Winners are listed first and in boldface.

| Best Battle Royale Streamer iiTzTimmy Apricot; Clix; Nadia; Symfuhny; ; | Best MMORPG Streamer Asmongold B0aty; EsfandTV; Maximum; ; |
| Best Role-Play Streamer Fanum buddha; Fuslie; Zerkaa; ; | Best FPS Streamer aceu Flats; Scump; Summit1g; supertf; ; |
| Best Soulslike Streamer MissMikkaa Distortion2; LilAggy; LobosJr; ; | Best Chess Streamer GothamChess Anna Cramling; BotezLive; GMHikaru; ; |
| Best Strategy Game Streamer boxbox Dkayed; Gorgc; k3soju; Scarra; ; | Best Speedrun Streamer PointCrow Simply; Squeex; Wirtual; ; |
| Best Art Streamer MeatCanyon DyaRikku; Neonbeat; RubberRoss; ; | Best VTuber Ironmouse shxtou; Shylily [ja]; veibae [ja]; ; |
| Best Music Streamer TPAIN Chrisnxtdoor; hakumai; The8BitDrummer; ; | Best IRL Streamer jakenbakeLIVE ExtraEmily; fanfan; Jinnytty; JoeyKaotyk; ; |
| Best League of Legends Streamer loltyler1 Caedrel; Dantes; Thebausffs; ; | Best Minecraft Streamer Quackity Foolish_Gamers; SmallAnt; Tubbo; ; |
| Best Valorant Streamer Kyedae QuarterJade; ShahZaM; tarik; ; | Hidden Gem Award KingSammelot Avghans; HelloNeptune; Nixolay; ; |
| Best Philanthropic Stream Event 500 Mile Cyclethon – CDawgVA Build Against Cancer – DrLupo; Holiday Charity Week – Roomies; Thankmas – jacksepticeye; ; | Stream Game of the Year Elden Ring God of War Ragnarök; Minecraft; Valorant; ; |
| Best Variety Streamer xQc 39daph; CDawgVA; erobb221; Im_Dontai; ; | Best Just Chatting Streamer HasanAbi Ironmouse; PaymoneyWubby; yourragegaming; ; |
| Best Streamed Event Mogul Chessboxing Championship – Ludwig Camp Knut – Knut; Jerma Baseball Stream – Jerma985; PointCrow Party – PointCrow; ; | Best Content Organization OfflineTV 100 Thieves; OTK Network; VShojo; ; |
| Rising Star Award frogan Alluux; Keeoh; PrinceZamLIVE; ; | League of Their Own DougDoug Ludwig; Nmplol; WillNeff; ; |
| Streamer's Streamer Award PaymoneyWubby; | Legacy Award Jerma985; |
| Gamer of the Year TenZ aceu; iiTzTimmy; tarik; ; | Streamer of the Year Kai Cenat HasanAbi; Jerma985; xQc; ; |

== Fansly controversy ==

This edition of the awards were sponsored by Fansly, a subscription-based social media platform similar to OnlyFans which is mainly used to distribute pornography. An advertisement for the platform was played multiple times throughout the show, which caused some uproar within viewers. Some said that the ads were promoting adult content to children, while others were criticizing the lack of age-verification on the platform.

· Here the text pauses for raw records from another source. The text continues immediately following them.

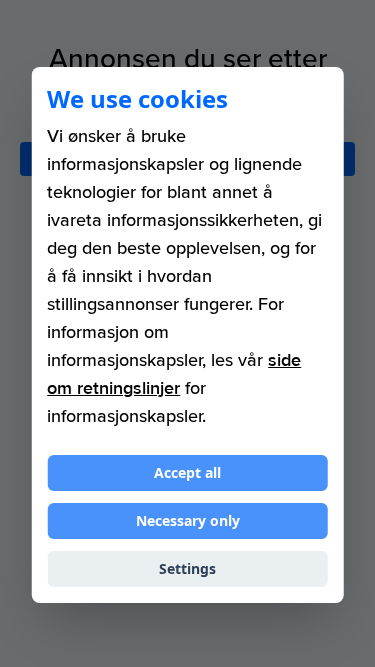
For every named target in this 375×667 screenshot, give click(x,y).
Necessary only (188, 520)
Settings (187, 568)
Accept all (187, 472)
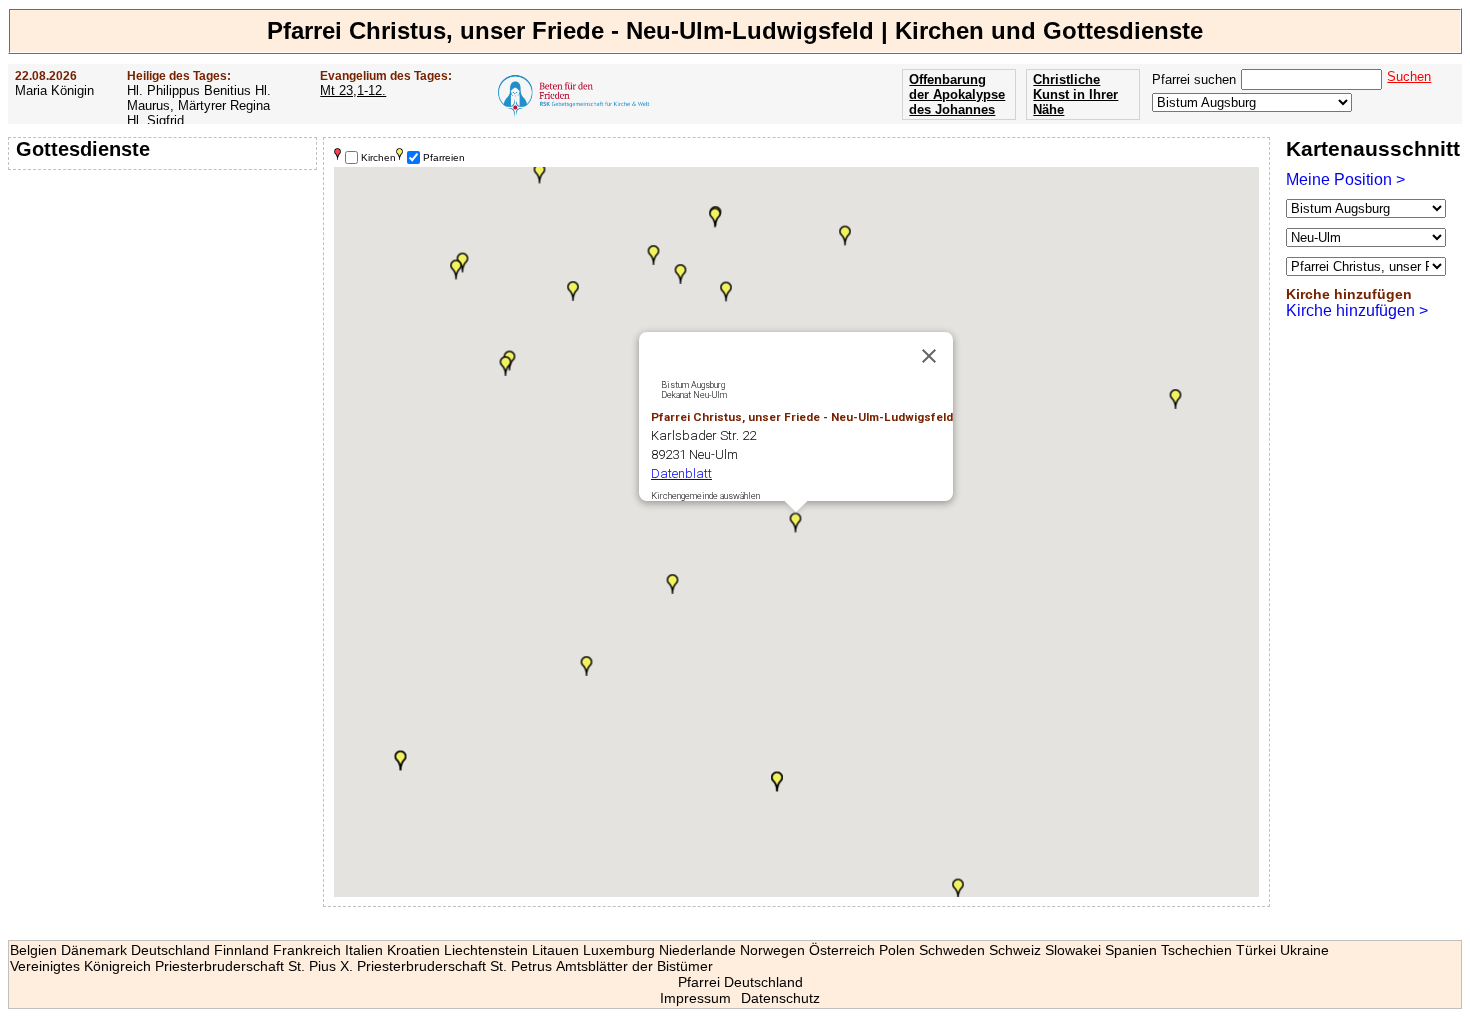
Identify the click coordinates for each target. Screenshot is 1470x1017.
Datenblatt (681, 473)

QTCinderella's boyfriend, Ludwig Ahgren, who had also taken Fansly sponsorships in the past, would respond to the controversy by stating "I don't cater my content directly towards kids. I do a lot of gambling, I do a lot of drinking, I do a lot of swearing. I wouldn't say that if you're a kid, I'm necessarily a channel you should watch."

In the third edition of the awards the following year, QTCinderella would reference the controversy in her opening monologue stating: "Last year I was accused of selling porn to children after taking a Fansly sponsorship. So to avoid the same accusations this year, I had to turn down some sponsorships."